Prompt: In the listing below, find each line holding "computer" and copy it.

The input:
********************

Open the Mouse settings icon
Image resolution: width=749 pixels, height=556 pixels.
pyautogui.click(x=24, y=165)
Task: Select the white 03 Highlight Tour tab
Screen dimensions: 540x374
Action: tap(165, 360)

********************

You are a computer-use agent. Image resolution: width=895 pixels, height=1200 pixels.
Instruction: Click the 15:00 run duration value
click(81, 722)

********************

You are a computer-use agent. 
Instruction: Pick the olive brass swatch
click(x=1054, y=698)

********************

Reply:
You are a computer-use agent. Image resolution: width=895 pixels, height=1200 pixels.
You are a computer-use agent. 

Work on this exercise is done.